Martinez businessman sentenced to prison for mortgage fraud

Business owner defrauded federal lender

EDITOR'S NOTE: A previous version of this story incorrectly reported Fred Layman's ownership status of North Augusta country club.



Fred Layman stood before a federal judge Wednesday as a broken man, pausing to collect his composure as he read an apology he spent a year writing.

Seven months after pleading guilty to charges of mortgage fraud, the North Augusta Country Club owner asked for a mulligan from U.S. District Judge Randall Hall.

“I made a decision five years ago that went against my upbringing,” Layman said. “There are no excuses, and I take full responsibility.”

Layman bought the 135-acre country club in April 2007. Its main building was destroyed in a suspicious fire four days later.

The apology capped a two-hour sentence hearing for the Martinez businessman, who is accused of having his stepdaughter falsify financial information on mortgage loan applications involving the federal lender Fannie Mae between December 2006 and December 2007. He faced more than two years in federal prison, but Hall made a downward departure in the sentencing guidelines and sentenced Layman to 16 months in prison, followed by three years’ probation.

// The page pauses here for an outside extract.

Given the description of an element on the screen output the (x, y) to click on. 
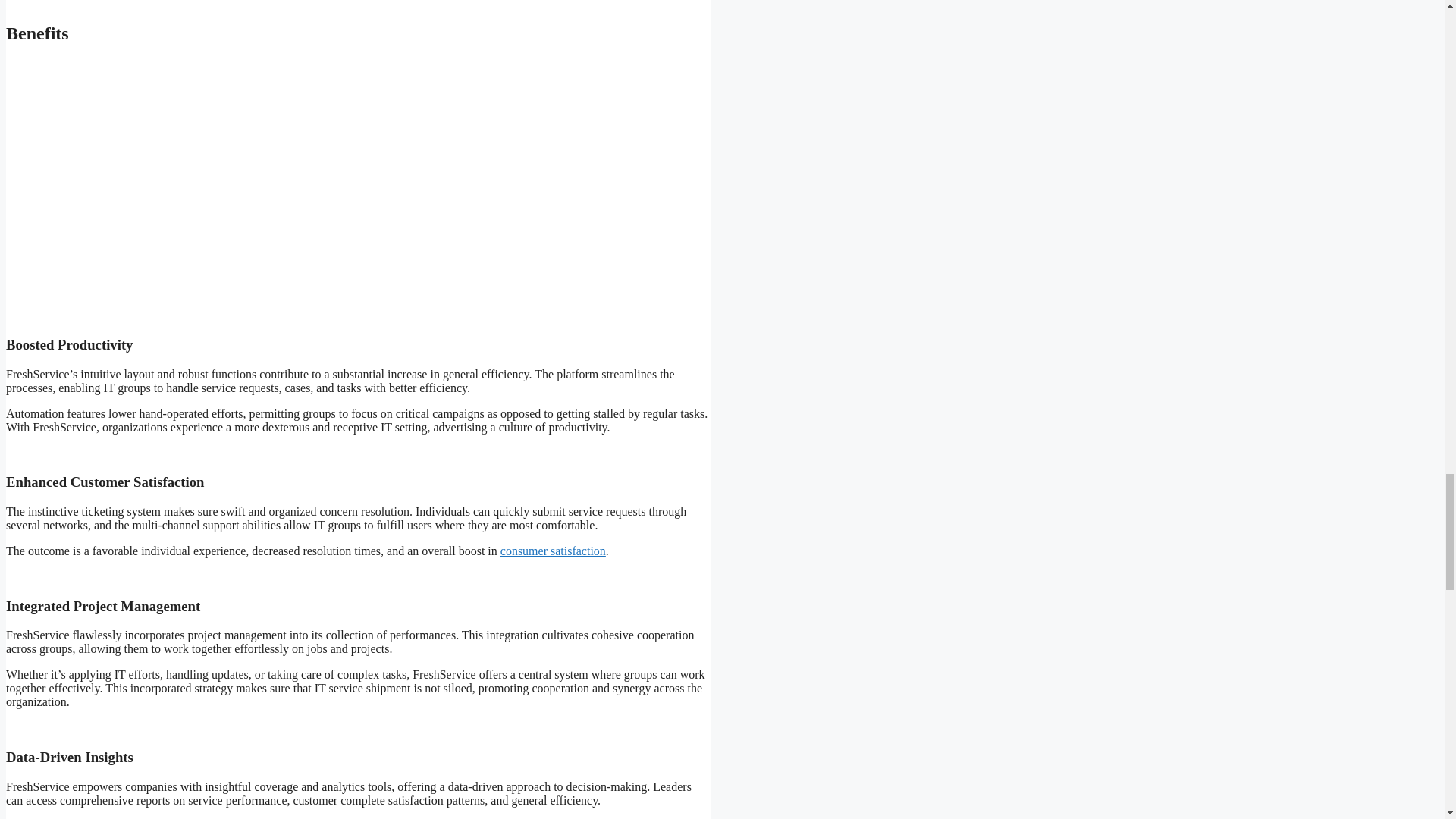
consumer satisfaction (552, 550)
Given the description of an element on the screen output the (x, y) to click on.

It was still a blow for Layman’s supporters, who showed up in hopes of convincing the judge to give Layman just probation.

His stepdaughter, Leah Naz­zaro, who was not involved in the scheme, said her stepfather is not the person he has been portrayed to be.

“What’s said about him is far apart from who he is. It’s black and white,” Nazzaro said.

After more than an hour of sympathetic testimony, Assistant United States Attorney David Stewart made the argument that by defrauding a federally backed institution, Layman was hurting the taxpayers of America.

Hall repeated that assertion in delivering the sentence.

The taxpayers “are in fact all of us in this room,” Hall said.